Ellerinde, "Kura bizimdir bizim kalacak", "Boğazlar boğazımız. Kars Ardahan belkemiğimizdir", "Kura'ya sahip çıkalım" ve "Doğanın tahribatına ve talanına hayır" yazılı pankart ile dövizler taşıyan topluluk, "Kura'ya uzanan eller kırılsın", "Kura özgürdür özgür akacak", "Susma sustukça sıra sana gelecek" ve "Suyumuza dokunmayın" sloganları attı.
Ulu önder Mustafa Kemal Atatürk'ün çerçeveli fotoğrafı ile Türk Bayrağı taşıyan davullu, bağlamalı, tulumlu topluluğa, yürüyüşü izleyen vatandaşlar da destek verdi. Topluluk Kartal Meydanı'na ulaştığında, Ardahan'da yetişen aşıklar Vahit Köroğlu, Adem Demir ve Erol Coşkun bağlamalarıyla eyleme katıldı. Kura Nehri'nin yöresel kültürü belirlediğini vurgulayan aşıklar, deyişleriyle, türküleriyle yapılmak istenen projenin karşısında duracaklarını söylediler.
Topluluk adına basın açıklamasını yapan avukat Yalçın Tura, Ardahan İli Sosyal Kültür ve Yardımlaşma Derneği olarak, 'Doğaya Sahip Çıkmak' adını verdikleri eylemi destekleyen tüm sivil toplum kuruluşları ile derneklere teşekkür etti. Otuzun üzerinde kuruluşun çağrılarına olumlu yanıt verdiğini hatırlatan Tura, "Kura Nehri'nin başka bir havzaya akıtılması, yani suyunun aşırılması konusunda bilgi vermek için bu eylemi düzenledik" dedi.
Devlet Su İşleri tarafından hazırlanan Kura -Çoruh Eneri Grubu Beşikkaya Barajı Projesi'nin ihale aşamasına geldiğini hatırlatan Tura, "Baraj yapılmasına karşı değiliz. Kura Nehri'nin sularının tünelle Çoruh Nehri'ne, yani Karadeniz Havzası'na aktarılmasına karşıyız" diye konuştu.

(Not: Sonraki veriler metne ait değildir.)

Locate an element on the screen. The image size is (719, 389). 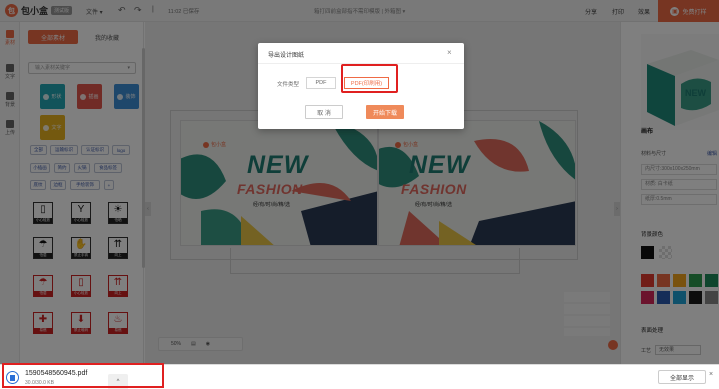
show-all-button: 全部显示 is located at coordinates (682, 377).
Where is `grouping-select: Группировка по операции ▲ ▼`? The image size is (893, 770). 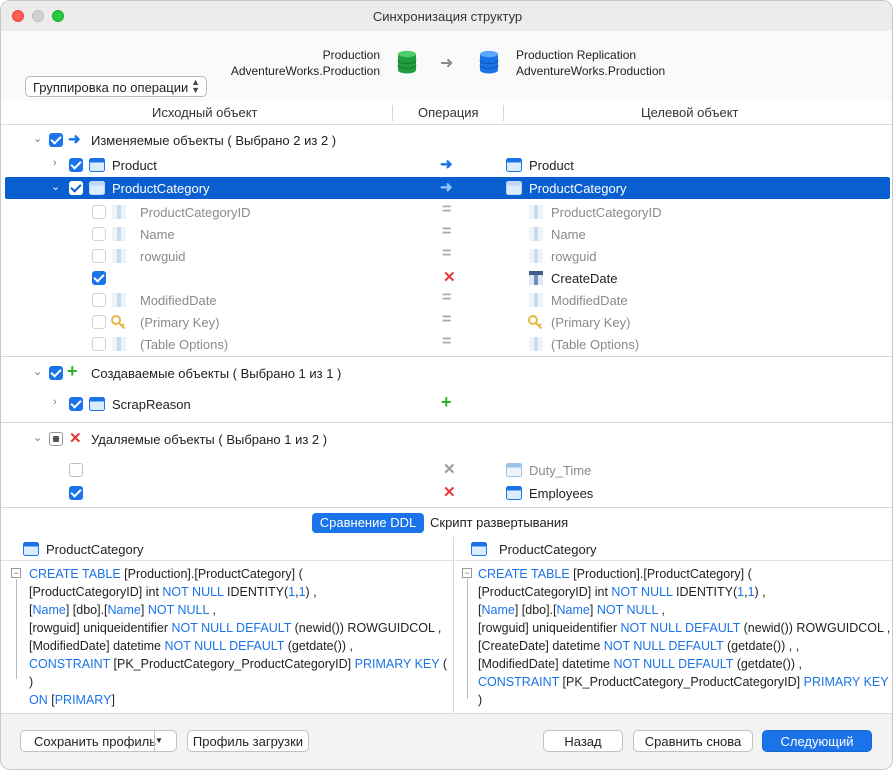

Ardahan'da doğan Kura Nehri'nin 1364 kilometre uzunluğunda olduğunu, Azerbaycan'ın Sabirabad kentinde Aras Nehri ile birleştikten sonra Hazar Denizi'ne döküldüğünü anlatan Tura sözlerini şöyle sürdürdü:
"İnsan bünyesindeki damarların işlevi ne ise Ardahan için Kura Nehri'nin işlevi de odur. Kura Nehri'ndeki suyun doğal güzergahından çıkarılacak olması hayatı olumsuz etkileyecektir. Proje kapsamında çok sayıda çam kesilecek, orman zarar görecektir. Soğuk yörede fidan yetiştirmek güçtür. Çıkan kaya ve toprak birikintileri ile doğa tahrip edilecektir. Tünel güzergahı depreme dayanıklı bir bölge değildir."
Ardahan ilinde sulanması gereken binlerce dönüm arazinin sulanamayacağını söyleyen Tura, "Uluslararası kurallara göre havzalar arası su aktarımı yapılamaz. Karadeniz Bölgesi Ardahan'dan daha fazla yağış alan bir bölgedir. Nehir kışın donmakta, yaz aylarında ise suyu son derece azalmaktadır.
Başka havzalara aktarılacak suyu yoktur" dedi. Suyun başka havzalara aktarılması halinde arıcılık, tarım ve hayvancılık sektörlerinin etkileneceğini hatırlatan Tura, ekosistemin tahrip olması durumunda da göçmen kuşların geçiş güzergahlarını kaybedeceğini hatırlattı. Topluluk açıklamanın ardından olaysız dağıldı.